Data for this exercise
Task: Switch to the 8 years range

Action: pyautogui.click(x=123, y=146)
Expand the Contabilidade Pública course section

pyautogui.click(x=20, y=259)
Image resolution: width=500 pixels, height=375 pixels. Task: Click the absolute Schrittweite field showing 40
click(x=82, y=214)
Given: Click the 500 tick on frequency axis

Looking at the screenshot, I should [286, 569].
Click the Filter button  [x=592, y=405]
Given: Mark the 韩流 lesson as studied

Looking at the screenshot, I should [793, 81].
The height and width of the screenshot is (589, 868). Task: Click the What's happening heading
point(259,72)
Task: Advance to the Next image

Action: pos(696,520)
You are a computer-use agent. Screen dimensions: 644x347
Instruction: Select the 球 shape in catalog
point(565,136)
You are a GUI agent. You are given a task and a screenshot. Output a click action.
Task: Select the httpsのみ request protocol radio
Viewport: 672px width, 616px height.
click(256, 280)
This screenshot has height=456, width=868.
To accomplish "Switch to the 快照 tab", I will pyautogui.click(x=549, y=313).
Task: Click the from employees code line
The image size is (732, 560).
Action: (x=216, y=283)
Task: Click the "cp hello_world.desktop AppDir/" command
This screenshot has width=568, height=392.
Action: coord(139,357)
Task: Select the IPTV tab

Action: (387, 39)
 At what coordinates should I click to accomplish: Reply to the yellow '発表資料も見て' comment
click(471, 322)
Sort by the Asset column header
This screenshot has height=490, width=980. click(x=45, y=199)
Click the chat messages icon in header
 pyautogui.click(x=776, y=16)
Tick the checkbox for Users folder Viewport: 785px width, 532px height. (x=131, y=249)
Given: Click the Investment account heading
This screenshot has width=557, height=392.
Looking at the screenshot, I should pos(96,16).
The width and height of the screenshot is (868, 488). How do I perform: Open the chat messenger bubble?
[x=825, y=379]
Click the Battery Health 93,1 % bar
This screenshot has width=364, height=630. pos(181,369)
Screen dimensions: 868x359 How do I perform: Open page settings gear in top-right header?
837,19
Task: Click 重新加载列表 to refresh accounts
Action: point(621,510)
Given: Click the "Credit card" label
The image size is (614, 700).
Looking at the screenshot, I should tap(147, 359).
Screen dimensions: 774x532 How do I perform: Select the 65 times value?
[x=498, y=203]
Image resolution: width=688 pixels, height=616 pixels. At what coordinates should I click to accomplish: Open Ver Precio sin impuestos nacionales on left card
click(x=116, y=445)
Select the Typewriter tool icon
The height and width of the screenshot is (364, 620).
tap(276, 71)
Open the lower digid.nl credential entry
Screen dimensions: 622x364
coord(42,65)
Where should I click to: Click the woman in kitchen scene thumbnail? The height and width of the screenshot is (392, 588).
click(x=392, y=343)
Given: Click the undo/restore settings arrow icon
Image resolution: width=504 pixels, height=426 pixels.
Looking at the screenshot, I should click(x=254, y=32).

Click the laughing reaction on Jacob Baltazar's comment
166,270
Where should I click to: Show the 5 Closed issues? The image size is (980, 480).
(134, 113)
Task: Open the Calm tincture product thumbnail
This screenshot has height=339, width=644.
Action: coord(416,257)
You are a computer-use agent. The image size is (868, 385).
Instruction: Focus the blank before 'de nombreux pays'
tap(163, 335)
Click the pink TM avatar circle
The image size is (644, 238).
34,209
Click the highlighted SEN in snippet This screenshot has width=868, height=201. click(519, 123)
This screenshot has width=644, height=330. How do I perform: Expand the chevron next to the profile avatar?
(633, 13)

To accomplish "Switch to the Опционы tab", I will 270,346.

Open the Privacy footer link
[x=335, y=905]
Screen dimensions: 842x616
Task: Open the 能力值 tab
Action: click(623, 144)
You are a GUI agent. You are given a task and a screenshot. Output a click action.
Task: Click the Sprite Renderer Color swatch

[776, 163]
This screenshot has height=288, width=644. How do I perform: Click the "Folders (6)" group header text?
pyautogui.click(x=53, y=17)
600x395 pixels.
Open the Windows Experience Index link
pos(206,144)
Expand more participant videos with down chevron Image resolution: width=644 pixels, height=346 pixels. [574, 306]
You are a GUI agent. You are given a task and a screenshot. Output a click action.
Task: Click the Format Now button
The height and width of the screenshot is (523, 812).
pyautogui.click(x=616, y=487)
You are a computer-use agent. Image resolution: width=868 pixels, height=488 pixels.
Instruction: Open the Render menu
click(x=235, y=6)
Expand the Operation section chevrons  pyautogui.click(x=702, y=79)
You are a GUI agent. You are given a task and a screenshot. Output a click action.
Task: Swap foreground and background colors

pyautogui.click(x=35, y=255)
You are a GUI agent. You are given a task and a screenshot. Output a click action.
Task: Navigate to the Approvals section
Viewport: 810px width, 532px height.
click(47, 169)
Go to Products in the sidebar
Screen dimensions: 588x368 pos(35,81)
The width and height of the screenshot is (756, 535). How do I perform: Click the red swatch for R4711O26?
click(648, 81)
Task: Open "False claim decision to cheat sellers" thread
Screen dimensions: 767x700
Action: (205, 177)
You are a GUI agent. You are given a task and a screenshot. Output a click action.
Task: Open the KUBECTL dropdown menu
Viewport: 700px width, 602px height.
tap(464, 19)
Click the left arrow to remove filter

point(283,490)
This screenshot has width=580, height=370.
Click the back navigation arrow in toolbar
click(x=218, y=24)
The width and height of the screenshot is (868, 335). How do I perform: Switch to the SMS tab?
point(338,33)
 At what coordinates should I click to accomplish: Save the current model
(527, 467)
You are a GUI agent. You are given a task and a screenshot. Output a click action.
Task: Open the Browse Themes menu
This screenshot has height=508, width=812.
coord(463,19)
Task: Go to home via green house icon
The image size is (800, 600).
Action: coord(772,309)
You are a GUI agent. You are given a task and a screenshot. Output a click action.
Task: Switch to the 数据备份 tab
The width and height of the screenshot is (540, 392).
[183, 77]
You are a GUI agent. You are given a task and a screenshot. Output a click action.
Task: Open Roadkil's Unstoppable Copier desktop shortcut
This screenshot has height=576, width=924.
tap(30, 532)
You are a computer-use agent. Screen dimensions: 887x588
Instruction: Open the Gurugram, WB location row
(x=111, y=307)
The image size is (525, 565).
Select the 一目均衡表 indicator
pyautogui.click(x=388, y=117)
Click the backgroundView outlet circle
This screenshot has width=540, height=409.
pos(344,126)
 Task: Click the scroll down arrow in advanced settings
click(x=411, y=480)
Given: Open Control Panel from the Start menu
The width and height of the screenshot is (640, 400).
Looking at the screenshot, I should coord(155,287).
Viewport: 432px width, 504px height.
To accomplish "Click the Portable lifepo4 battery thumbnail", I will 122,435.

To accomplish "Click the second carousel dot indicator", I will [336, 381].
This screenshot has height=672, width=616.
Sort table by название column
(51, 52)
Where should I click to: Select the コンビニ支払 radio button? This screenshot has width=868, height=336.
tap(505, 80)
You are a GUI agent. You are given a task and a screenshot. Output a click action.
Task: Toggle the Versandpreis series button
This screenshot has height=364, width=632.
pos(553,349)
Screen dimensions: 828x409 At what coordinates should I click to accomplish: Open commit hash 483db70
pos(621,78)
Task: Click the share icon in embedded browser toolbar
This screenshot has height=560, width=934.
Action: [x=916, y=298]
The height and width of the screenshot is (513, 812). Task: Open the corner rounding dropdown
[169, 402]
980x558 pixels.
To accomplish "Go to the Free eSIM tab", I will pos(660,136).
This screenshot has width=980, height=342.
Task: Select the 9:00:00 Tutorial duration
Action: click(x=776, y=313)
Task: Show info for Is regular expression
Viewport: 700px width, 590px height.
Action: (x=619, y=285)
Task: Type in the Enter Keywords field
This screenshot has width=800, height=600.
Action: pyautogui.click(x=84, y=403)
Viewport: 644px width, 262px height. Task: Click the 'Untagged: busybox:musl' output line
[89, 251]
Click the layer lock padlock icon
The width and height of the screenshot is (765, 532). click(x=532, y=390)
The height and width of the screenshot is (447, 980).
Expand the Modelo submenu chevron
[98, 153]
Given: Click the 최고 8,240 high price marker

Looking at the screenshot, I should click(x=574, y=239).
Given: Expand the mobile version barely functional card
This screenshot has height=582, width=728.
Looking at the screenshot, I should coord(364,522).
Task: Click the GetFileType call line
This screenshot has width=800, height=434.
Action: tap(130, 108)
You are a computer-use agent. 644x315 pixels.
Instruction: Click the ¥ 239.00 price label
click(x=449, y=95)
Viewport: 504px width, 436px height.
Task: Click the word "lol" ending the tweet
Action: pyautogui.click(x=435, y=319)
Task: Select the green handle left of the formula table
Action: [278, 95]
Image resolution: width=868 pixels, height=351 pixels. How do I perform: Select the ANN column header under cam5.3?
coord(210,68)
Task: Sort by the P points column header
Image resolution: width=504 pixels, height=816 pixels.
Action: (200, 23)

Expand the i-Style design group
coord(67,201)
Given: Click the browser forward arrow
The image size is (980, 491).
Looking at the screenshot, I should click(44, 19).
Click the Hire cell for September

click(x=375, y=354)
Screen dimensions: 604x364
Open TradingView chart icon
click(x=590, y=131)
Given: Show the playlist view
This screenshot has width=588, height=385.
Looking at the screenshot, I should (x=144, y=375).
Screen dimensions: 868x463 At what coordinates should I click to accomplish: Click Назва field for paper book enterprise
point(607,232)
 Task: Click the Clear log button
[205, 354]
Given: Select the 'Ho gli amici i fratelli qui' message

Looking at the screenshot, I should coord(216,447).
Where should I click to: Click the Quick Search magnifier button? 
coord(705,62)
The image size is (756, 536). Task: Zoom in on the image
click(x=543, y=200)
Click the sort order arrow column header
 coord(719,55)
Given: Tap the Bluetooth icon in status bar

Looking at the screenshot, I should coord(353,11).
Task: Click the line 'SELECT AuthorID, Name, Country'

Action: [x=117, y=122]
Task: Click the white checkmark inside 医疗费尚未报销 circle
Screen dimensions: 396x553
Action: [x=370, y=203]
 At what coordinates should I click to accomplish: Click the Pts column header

Activity
In the data above, find the line with "claim decision to" and the line with "Task: Switch to the 数据备份 tab". Retype both, plus every line between them, exactly.

Exercise answer
Task: Open "False claim decision to cheat sellers" thread
Screen dimensions: 767x700
Action: (205, 177)
You are a GUI agent. You are given a task and a screenshot. Output a click action.
Task: Open the KUBECTL dropdown menu
Viewport: 700px width, 602px height.
tap(464, 19)
Click the left arrow to remove filter

point(283,490)
This screenshot has width=580, height=370.
Click the back navigation arrow in toolbar
click(x=218, y=24)
The width and height of the screenshot is (868, 335). How do I perform: Switch to the SMS tab?
point(338,33)
 At what coordinates should I click to accomplish: Save the current model
(527, 467)
You are a GUI agent. You are given a task and a screenshot. Output a click action.
Task: Open the Browse Themes menu
This screenshot has height=508, width=812.
coord(463,19)
Task: Go to home via green house icon
The image size is (800, 600).
Action: coord(772,309)
You are a GUI agent. You are given a task and a screenshot. Output a click action.
Task: Switch to the 数据备份 tab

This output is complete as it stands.